### WHAT IS ASKED
Echo the lines below word for word, leaving out the pictures.

### Element and text position data

•••••

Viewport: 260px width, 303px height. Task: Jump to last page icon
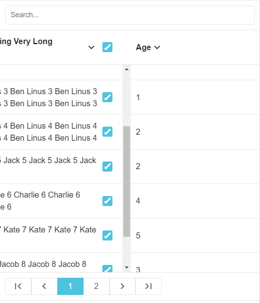pos(148,286)
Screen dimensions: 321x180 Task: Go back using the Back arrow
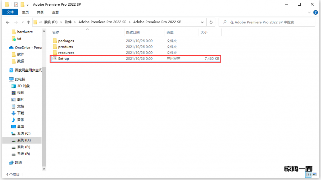8,22
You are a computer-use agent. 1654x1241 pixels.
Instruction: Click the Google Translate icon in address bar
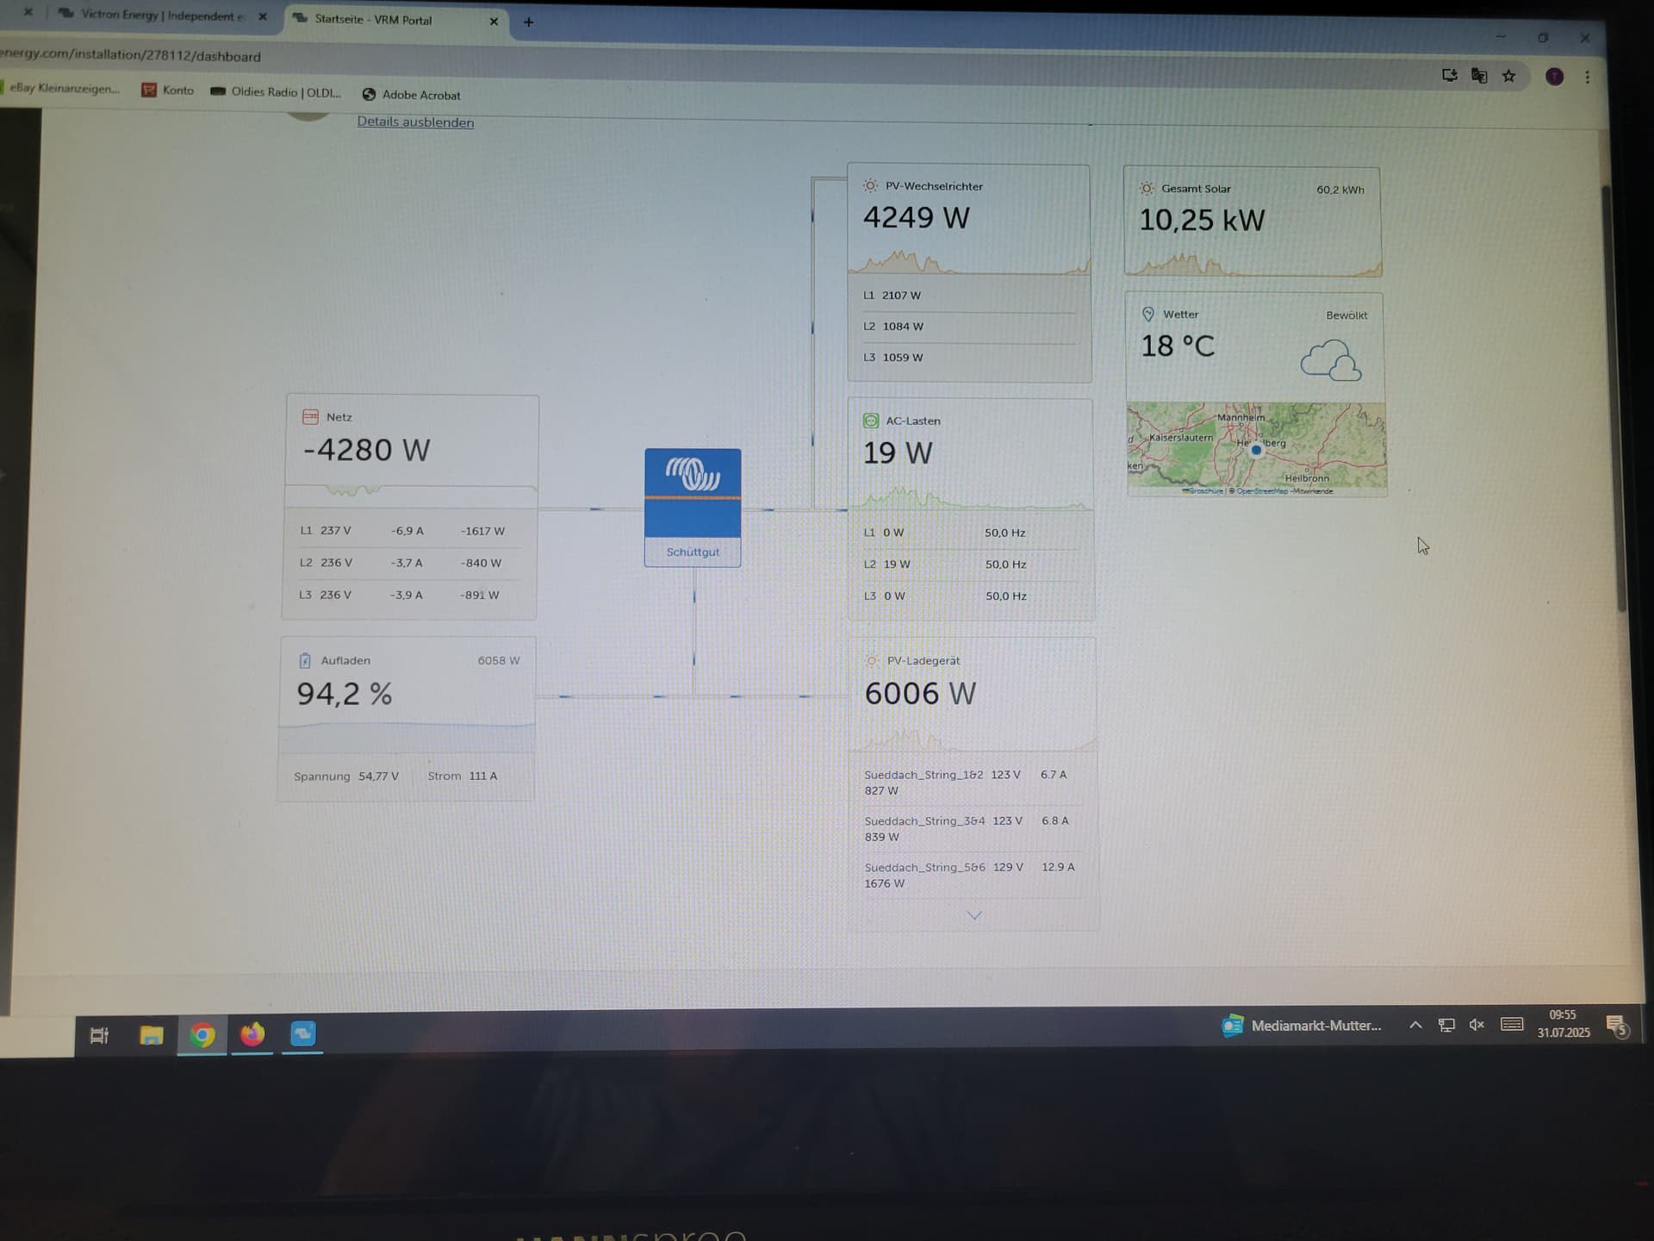click(1479, 77)
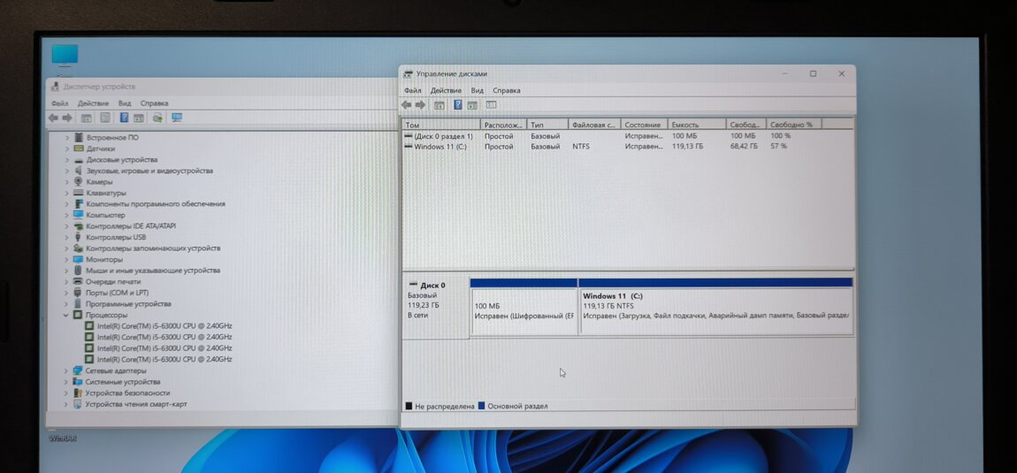Click the Файловая система column header
1017x473 pixels.
593,125
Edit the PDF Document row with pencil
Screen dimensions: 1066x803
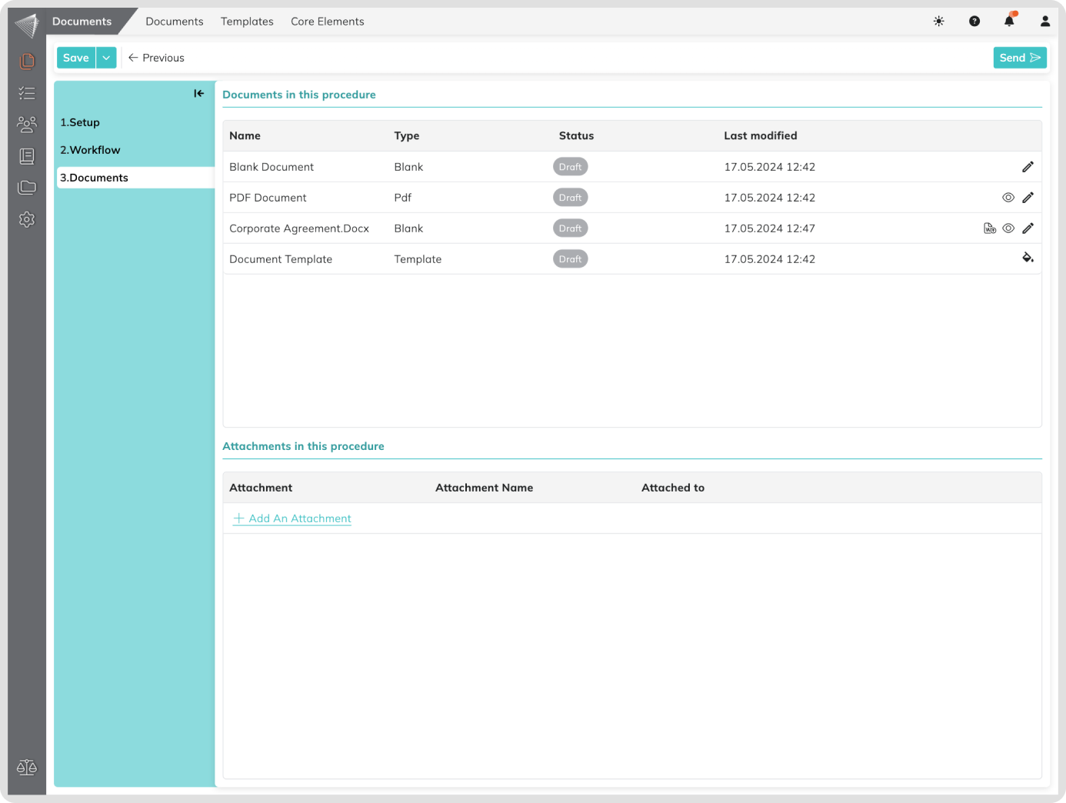[x=1028, y=198]
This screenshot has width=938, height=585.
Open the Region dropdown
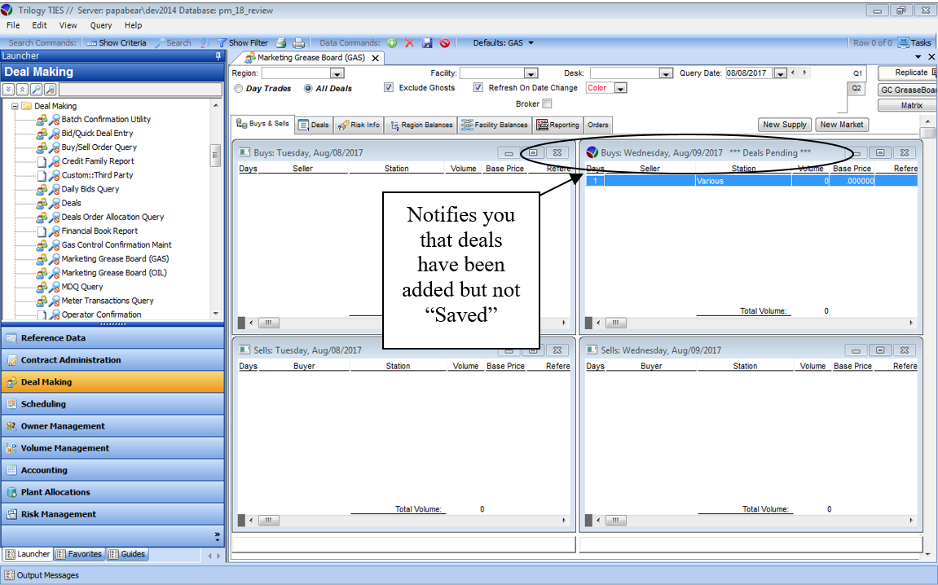coord(337,73)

•••••

### EXERCISE RESULT
Viewport: 260px width, 303px height. Task: Jump to last page icon
pos(148,286)
Screen dimensions: 321x180 Task: Go back using the Back arrow
8,22
You are a computer-use agent. 1654x1241 pixels.
Instruction: Click the Google Translate icon in address bar
click(1479, 77)
Click the Файловая система column header
1017x473 pixels.
593,125
Edit the PDF Document row with pencil
Screen dimensions: 1066x803
[x=1028, y=198]
This screenshot has width=938, height=585.
Open the Region dropdown
coord(337,73)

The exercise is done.